(Stored records)
• • • •
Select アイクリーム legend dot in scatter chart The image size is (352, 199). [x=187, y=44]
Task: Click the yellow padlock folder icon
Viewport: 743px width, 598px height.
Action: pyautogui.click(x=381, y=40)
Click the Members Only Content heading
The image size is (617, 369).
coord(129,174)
• • • •
* WHAT THE TASK ASKS
Write out every entry word for word.

* YOUR RESPONSE
Select アイクリーム legend dot in scatter chart The image size is (352, 199). [x=187, y=44]
Task: Click the yellow padlock folder icon
Viewport: 743px width, 598px height.
Action: pyautogui.click(x=381, y=40)
Click the Members Only Content heading
The image size is (617, 369).
coord(129,174)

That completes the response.